*What to work on*.
Among the lines below, restate word for word only those from the line with "You are a computer-use agent. This" through the line with "Task: Click the Calman logo menu arrow", with both end lines kept.

Records from a data collection
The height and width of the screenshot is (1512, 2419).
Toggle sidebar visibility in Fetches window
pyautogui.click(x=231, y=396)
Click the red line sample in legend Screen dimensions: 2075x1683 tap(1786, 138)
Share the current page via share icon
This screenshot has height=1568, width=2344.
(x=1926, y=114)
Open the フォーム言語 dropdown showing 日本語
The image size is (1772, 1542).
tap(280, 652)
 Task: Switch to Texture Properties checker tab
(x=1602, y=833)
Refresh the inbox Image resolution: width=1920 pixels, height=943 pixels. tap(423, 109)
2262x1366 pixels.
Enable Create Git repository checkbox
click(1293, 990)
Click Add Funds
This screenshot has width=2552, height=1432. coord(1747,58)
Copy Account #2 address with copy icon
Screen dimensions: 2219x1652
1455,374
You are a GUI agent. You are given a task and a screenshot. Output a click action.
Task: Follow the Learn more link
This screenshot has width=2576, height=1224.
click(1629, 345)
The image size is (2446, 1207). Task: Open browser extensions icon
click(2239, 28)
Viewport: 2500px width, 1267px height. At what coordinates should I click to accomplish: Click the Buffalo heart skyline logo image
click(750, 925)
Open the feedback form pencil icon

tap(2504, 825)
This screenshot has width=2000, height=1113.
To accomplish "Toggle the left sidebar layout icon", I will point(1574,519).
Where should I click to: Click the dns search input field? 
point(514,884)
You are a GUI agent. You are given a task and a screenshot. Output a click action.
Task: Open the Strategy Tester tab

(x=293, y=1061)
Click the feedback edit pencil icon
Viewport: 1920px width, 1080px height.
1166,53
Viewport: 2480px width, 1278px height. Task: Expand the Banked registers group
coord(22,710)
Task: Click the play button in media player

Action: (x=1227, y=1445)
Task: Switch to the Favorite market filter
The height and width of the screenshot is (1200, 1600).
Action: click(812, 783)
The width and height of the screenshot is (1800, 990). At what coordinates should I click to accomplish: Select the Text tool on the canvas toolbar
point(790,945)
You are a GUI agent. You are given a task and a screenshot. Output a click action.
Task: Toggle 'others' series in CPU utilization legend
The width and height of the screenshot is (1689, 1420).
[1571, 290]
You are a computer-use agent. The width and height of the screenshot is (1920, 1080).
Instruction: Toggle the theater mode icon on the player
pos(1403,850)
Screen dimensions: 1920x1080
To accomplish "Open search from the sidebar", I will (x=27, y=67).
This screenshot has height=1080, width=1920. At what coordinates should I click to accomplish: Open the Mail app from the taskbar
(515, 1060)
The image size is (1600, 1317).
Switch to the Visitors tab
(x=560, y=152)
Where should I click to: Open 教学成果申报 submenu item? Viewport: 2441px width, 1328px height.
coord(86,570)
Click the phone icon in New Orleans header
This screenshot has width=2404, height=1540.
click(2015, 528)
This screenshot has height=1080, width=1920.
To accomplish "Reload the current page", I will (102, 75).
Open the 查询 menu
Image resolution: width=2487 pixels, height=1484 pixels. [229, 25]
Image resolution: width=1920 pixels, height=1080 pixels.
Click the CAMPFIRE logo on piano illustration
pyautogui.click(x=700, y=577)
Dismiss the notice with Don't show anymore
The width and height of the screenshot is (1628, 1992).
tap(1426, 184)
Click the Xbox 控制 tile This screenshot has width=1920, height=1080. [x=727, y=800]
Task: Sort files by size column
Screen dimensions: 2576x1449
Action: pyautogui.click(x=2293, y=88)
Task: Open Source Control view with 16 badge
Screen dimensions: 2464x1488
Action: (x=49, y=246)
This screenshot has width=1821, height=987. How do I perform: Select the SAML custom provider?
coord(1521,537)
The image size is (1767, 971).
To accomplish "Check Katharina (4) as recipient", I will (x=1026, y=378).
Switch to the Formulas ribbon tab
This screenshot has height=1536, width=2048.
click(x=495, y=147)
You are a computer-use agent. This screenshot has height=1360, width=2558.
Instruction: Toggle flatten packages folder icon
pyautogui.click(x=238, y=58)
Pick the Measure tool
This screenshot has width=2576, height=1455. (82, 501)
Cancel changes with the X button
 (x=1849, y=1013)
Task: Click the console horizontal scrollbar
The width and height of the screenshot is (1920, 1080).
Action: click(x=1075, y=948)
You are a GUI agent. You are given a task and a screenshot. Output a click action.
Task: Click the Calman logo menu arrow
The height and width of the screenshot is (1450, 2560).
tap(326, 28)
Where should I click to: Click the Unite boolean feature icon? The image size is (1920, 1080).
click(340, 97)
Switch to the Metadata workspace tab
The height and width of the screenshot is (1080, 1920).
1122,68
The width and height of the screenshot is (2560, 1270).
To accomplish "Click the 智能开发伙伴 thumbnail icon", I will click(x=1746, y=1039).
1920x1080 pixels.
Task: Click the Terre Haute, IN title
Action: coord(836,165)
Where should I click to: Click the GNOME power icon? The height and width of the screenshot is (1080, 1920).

*Task solution*.
You are a computer-use agent. This screenshot has height=1360, width=2558.
Instruction: Toggle flatten packages folder icon
pyautogui.click(x=238, y=58)
Pick the Measure tool
This screenshot has width=2576, height=1455. (82, 501)
Cancel changes with the X button
 (x=1849, y=1013)
Task: Click the console horizontal scrollbar
The width and height of the screenshot is (1920, 1080).
Action: click(x=1075, y=948)
You are a GUI agent. You are given a task and a screenshot. Output a click action.
Task: Click the Calman logo menu arrow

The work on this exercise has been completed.